[Data supplied Boundary: Start]
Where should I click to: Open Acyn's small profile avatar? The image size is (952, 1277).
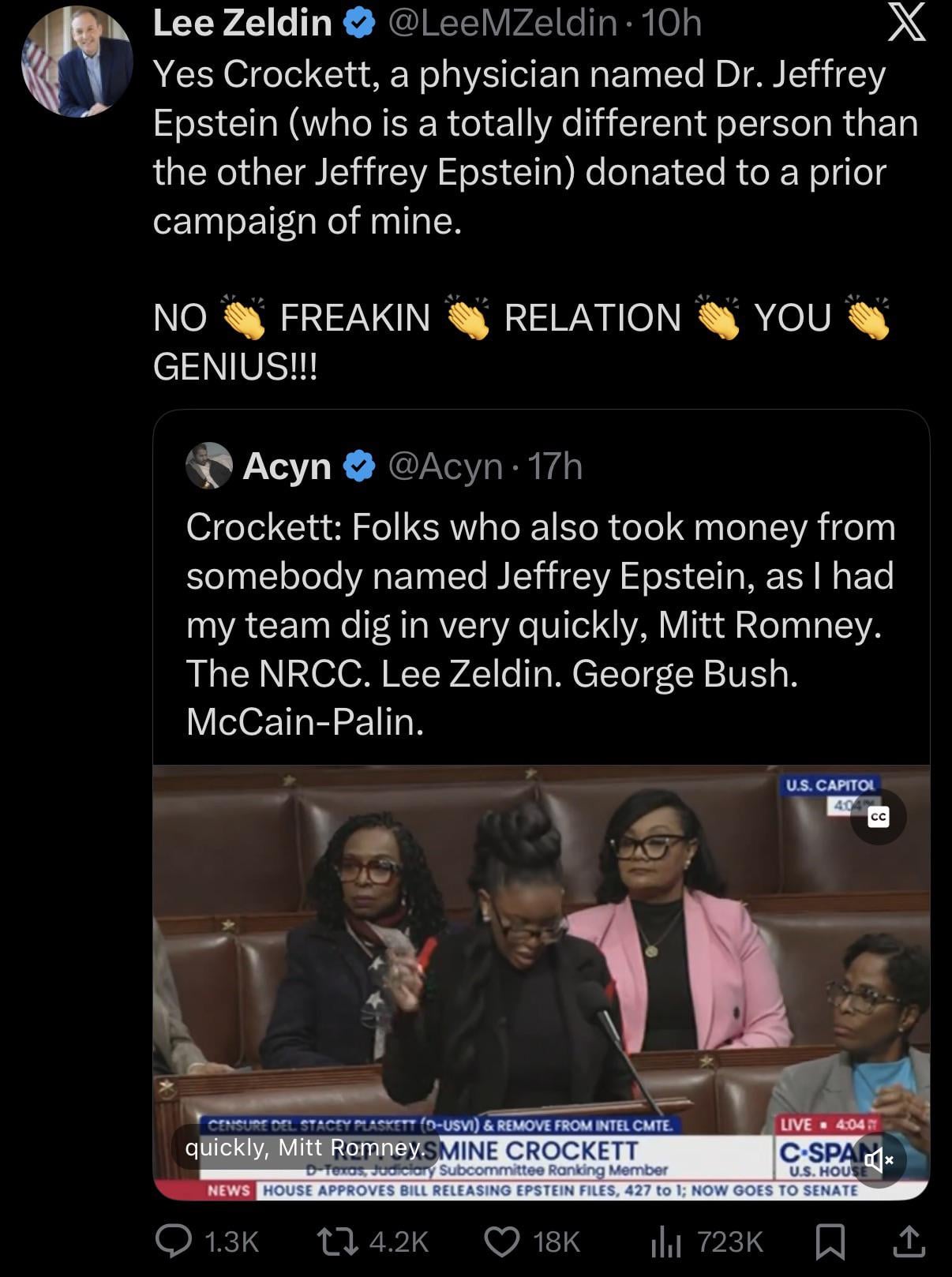click(209, 466)
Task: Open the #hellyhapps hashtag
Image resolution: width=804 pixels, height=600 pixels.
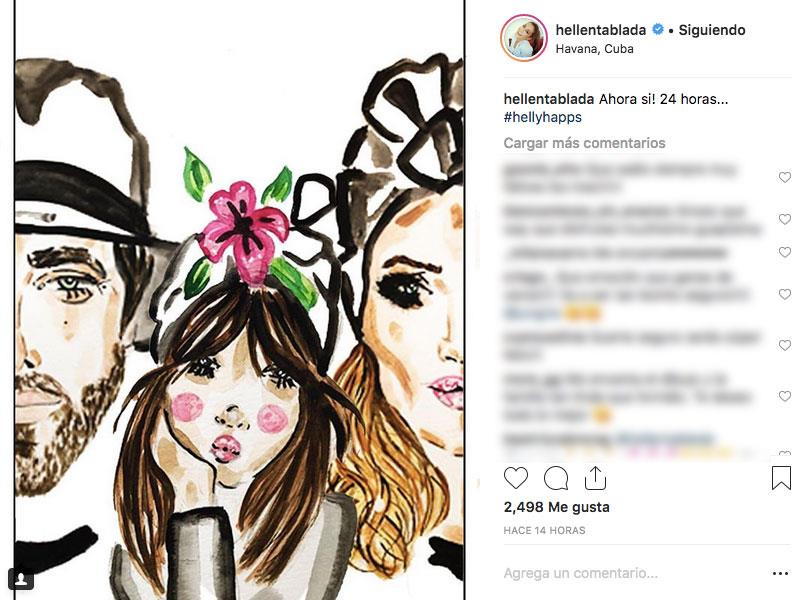Action: pyautogui.click(x=542, y=118)
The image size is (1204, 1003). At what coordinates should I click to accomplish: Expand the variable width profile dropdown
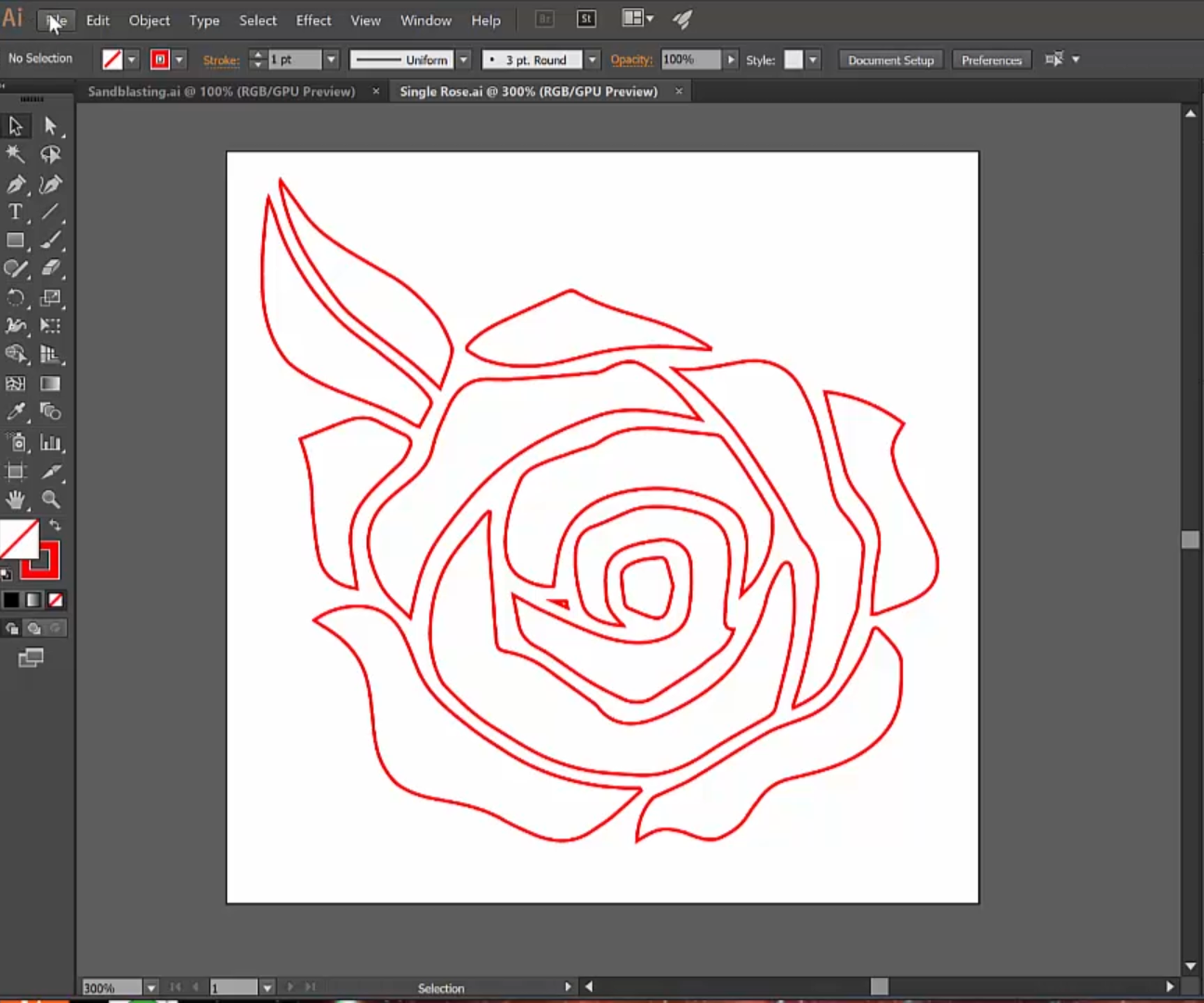point(463,59)
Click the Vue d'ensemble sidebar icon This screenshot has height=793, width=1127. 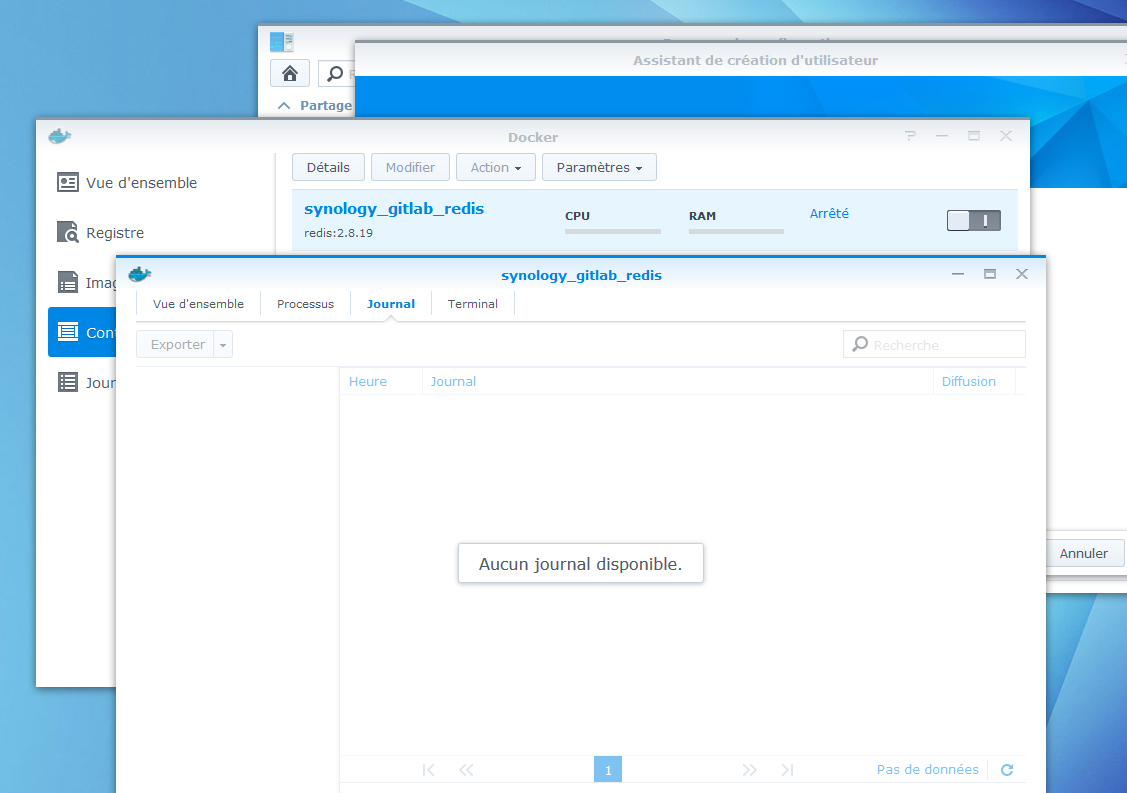[68, 183]
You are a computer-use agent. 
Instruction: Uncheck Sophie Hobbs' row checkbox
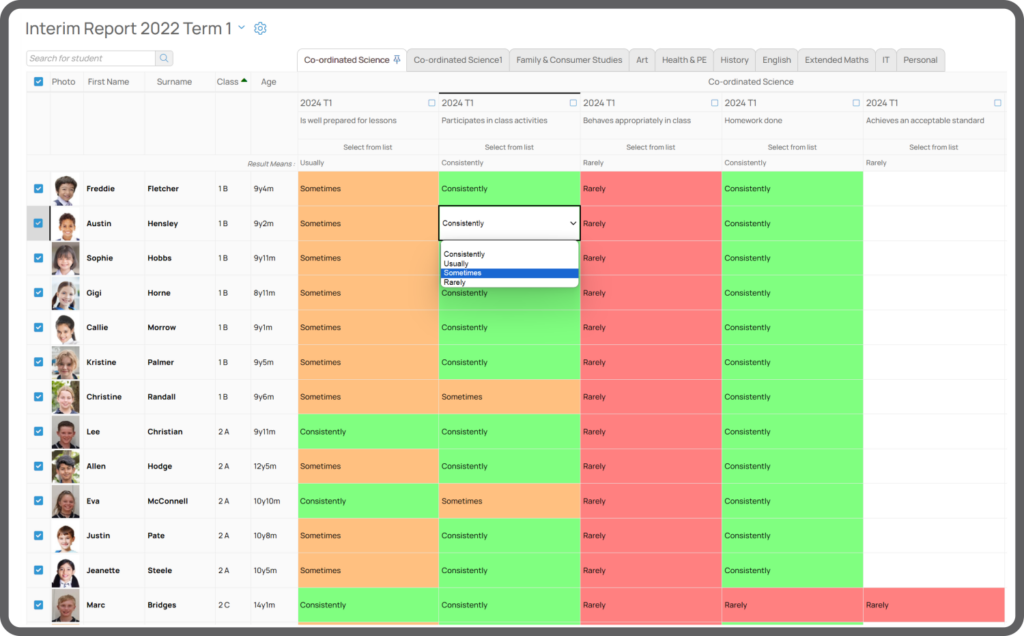pyautogui.click(x=39, y=258)
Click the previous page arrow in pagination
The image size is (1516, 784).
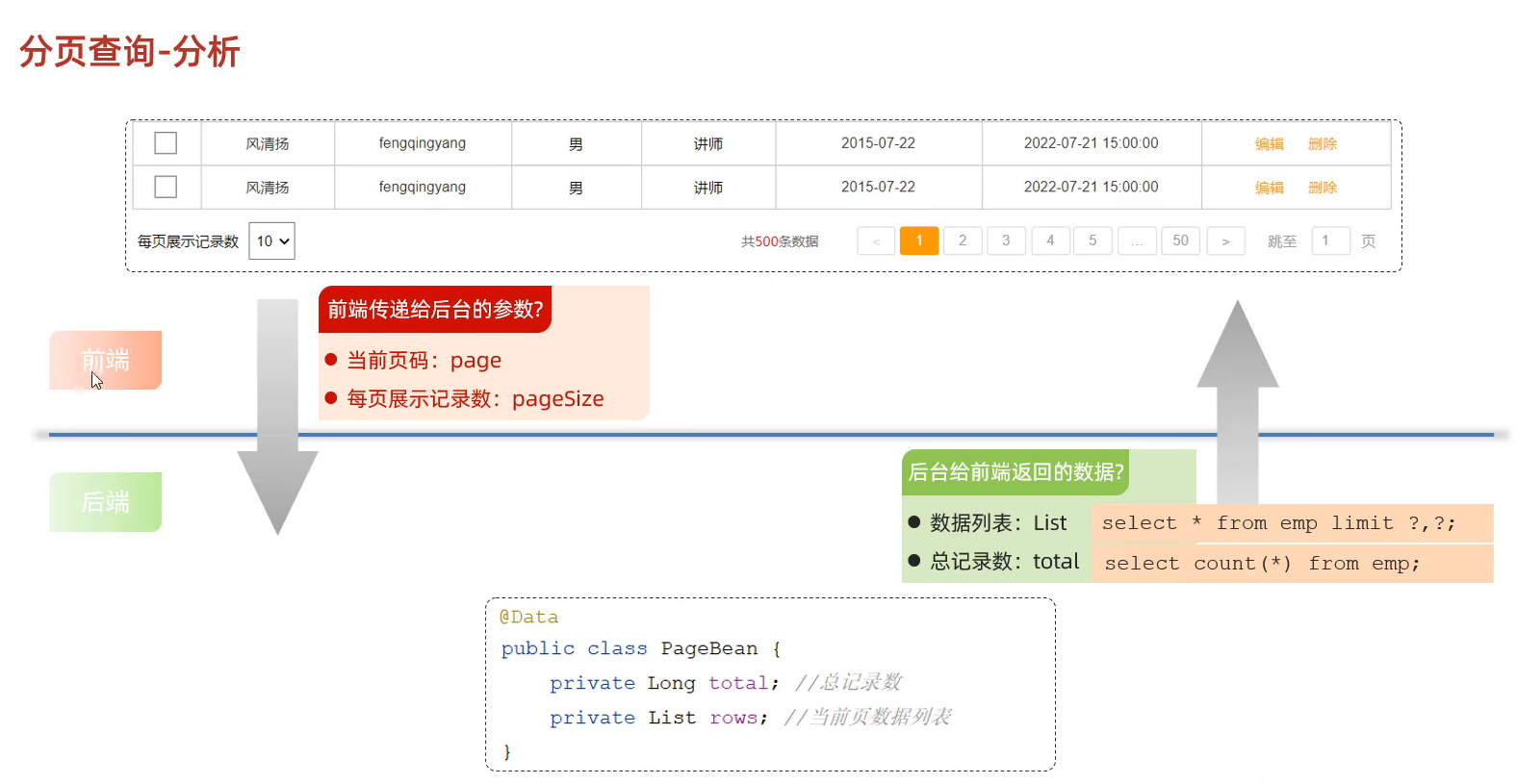click(x=876, y=241)
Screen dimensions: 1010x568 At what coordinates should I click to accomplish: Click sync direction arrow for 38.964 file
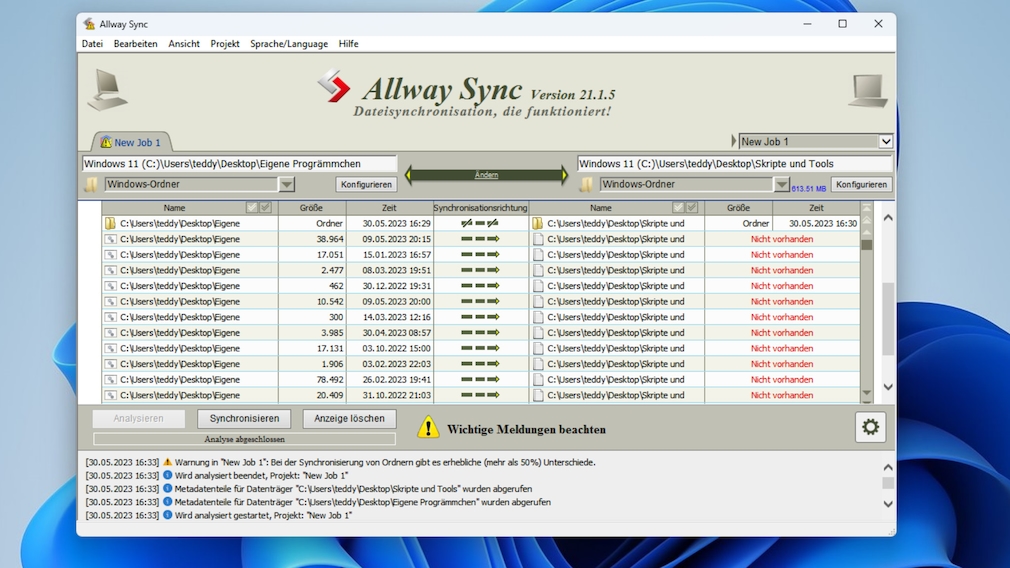click(480, 239)
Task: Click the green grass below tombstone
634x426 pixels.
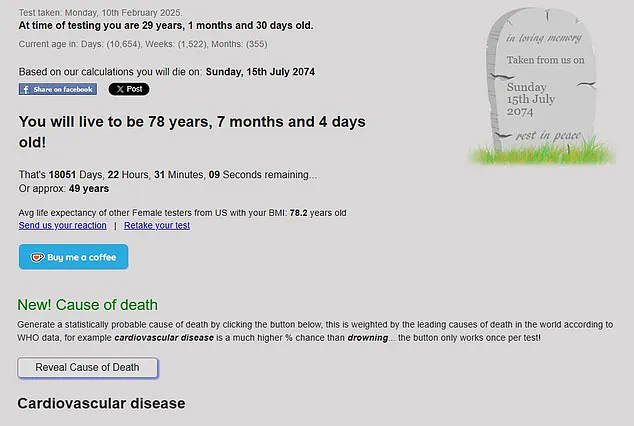Action: click(540, 154)
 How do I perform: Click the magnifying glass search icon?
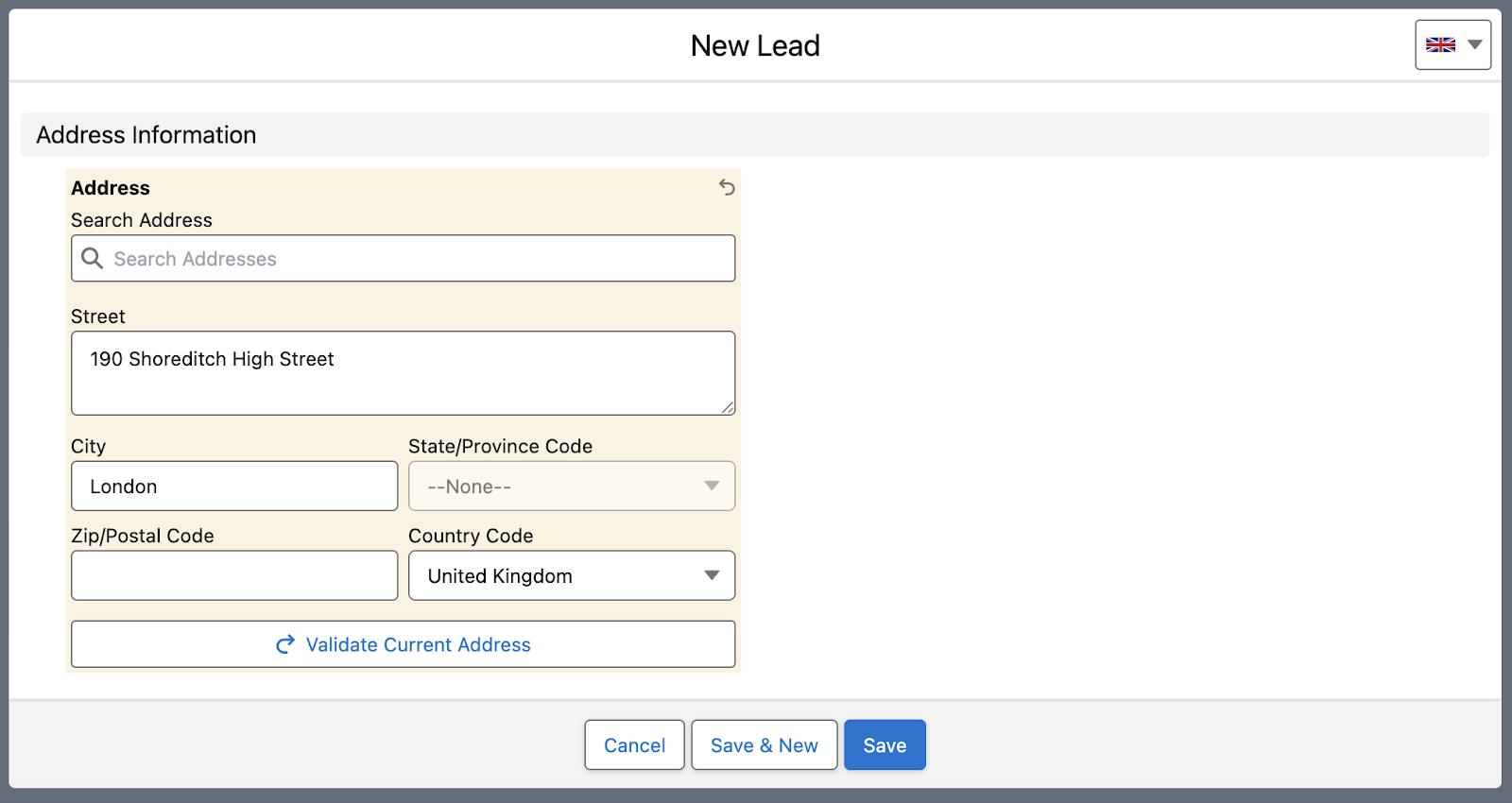(x=92, y=258)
[Data supplied Boundary: End]
Among the entries above, which lines include "Task"? List them all.

Exercise response:
Task: Open the #hellyhapps hashtag
Task: Click the green grass below tombstone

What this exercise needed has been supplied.